### Reading text
= Beginning of Section =
This one is used for segmentation and in the stable. You go through the table, let's say you have a model, you go through the table and you check, okay, which one fits best? We have different measures, we have description, we have the limitations. So for example, perplexity is not intuitive and is difficult to interpret absolute values.

Is this gonna be a good metric for our, our use case or not bilingual evaluation understudy does not consider recall and [00:15:00] insensitive to meaning and concept. If meaning and concept are important, then that's not gonna be a good metric. Or, you can combine metrics, right? So these are the things that you can use for generative ai.

And when you. Look at the output. And for the different data categories that we had image, we had text, and we had tabular data, right? So here for generative ai, statistical assessment methods for the outputs, we have image and we have text. I'm gonna decla it a little bit and here. We have a list of what can we use for image, we can use FID, we can use inception.

S-S-I-M-M-O-S and dice. DICE is for comparing masks. This is something you might, may have heard about for classical computer vision stuff, where this is the thing where we compare annotations against the. The masks of [00:16:00] the model. The model against ground truth generated by a pathologist or a subject matter expert.

And thank you so much for joining Scott. 6:00 AM golden star for the early mornings and actually golden star for everybody. Thank you for joining me. Text. If we are dealing with text we have a different set of metrics. We have the blue, we have the rouge, we have bird score, BART score, Panda, lm, or perplexity, right?
= End of Section =
Reproduce verbatim everything in the transcript above from "This one is" down to "for generative ai.".

### Study material
= Beginning of Section =
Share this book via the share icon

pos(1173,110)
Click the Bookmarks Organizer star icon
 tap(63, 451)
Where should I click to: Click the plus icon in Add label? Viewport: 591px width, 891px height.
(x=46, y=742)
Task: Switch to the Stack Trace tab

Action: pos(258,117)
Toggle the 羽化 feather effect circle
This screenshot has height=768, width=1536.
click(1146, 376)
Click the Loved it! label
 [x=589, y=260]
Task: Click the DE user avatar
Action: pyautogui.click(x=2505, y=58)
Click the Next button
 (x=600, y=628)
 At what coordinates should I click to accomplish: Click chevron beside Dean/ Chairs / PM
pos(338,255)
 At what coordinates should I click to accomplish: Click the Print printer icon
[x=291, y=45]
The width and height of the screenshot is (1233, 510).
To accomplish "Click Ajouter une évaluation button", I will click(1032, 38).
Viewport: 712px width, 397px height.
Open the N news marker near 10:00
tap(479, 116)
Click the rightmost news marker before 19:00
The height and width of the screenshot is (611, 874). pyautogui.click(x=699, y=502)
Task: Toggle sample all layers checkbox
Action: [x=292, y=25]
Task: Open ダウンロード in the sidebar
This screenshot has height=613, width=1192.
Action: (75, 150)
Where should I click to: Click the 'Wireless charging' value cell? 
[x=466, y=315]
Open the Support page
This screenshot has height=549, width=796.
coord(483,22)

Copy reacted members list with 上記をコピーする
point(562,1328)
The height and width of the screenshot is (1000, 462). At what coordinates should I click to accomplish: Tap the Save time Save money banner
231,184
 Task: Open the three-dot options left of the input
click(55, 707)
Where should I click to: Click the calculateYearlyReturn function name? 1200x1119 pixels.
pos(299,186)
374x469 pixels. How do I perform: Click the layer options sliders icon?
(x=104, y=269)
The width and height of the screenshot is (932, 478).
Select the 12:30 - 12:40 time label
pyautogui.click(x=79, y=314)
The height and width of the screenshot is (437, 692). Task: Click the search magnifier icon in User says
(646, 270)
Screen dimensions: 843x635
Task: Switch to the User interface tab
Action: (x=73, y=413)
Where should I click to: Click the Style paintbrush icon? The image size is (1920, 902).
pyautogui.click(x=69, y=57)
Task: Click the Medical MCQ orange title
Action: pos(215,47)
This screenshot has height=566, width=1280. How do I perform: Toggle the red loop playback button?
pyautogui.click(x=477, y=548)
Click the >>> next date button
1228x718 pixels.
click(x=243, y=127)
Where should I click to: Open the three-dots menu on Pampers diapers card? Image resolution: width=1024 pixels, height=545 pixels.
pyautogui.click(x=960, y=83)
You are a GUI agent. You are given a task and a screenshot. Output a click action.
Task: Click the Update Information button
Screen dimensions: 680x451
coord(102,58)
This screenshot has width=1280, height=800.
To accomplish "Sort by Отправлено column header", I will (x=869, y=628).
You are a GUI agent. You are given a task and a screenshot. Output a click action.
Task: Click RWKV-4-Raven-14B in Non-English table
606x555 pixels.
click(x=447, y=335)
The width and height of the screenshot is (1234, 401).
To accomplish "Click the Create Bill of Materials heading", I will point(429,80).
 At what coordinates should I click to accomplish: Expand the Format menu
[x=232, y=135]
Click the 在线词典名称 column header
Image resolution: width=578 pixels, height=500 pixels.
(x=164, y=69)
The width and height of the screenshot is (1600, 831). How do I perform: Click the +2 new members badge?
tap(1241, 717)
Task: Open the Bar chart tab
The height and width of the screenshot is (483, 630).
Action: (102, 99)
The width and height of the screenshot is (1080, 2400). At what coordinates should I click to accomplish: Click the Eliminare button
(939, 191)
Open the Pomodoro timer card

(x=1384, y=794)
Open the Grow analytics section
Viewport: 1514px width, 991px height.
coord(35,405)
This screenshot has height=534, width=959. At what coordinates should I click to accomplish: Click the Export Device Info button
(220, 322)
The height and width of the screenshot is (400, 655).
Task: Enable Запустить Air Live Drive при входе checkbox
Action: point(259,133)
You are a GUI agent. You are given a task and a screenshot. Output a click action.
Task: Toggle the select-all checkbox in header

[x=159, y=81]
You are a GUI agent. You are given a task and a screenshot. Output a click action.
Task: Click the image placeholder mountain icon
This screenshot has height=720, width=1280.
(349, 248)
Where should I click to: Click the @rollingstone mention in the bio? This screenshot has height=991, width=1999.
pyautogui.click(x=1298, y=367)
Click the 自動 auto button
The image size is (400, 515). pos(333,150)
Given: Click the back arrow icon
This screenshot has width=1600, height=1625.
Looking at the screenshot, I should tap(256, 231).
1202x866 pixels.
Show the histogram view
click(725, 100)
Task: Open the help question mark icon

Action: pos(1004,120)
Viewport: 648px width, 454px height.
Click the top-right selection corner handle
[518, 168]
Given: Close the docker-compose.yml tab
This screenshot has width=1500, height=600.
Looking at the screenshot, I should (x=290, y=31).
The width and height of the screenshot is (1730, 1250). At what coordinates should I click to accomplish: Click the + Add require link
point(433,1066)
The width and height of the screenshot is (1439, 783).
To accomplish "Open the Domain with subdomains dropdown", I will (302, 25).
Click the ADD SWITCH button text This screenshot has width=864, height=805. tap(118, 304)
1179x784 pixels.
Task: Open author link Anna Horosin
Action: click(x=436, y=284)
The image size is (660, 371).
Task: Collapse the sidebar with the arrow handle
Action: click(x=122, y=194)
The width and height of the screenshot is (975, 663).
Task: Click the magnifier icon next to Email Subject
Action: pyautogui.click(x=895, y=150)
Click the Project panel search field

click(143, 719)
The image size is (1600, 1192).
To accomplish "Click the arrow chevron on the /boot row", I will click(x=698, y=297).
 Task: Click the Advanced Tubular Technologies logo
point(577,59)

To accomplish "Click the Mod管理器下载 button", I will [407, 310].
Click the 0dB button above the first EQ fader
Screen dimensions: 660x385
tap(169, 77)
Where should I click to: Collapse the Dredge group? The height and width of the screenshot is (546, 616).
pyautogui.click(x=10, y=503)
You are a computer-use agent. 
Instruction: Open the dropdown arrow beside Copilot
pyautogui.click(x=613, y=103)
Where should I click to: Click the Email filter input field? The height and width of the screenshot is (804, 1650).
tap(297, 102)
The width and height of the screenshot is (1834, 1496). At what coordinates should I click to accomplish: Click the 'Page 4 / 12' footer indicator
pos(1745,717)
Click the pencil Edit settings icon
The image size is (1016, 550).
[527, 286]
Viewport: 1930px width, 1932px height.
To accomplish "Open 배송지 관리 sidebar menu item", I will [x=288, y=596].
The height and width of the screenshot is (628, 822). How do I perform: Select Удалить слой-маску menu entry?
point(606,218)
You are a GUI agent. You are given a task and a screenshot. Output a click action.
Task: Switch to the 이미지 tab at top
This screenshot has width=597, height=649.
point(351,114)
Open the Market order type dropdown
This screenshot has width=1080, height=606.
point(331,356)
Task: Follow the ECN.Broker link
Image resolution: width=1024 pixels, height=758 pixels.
= End of Section =
### Result for this exercise
This one is used for segmentation and in the stable. You go through the table, let's say you have a model, you go through the table and you check, okay, which one fits best? We have different measures, we have description, we have the limitations. So for example, perplexity is not intuitive and is difficult to interpret absolute values.

Is this gonna be a good metric for our, our use case or not bilingual evaluation understudy does not consider recall and [00:15:00] insensitive to meaning and concept. If meaning and concept are important, then that's not gonna be a good metric. Or, you can combine metrics, right? So these are the things that you can use for generative ai.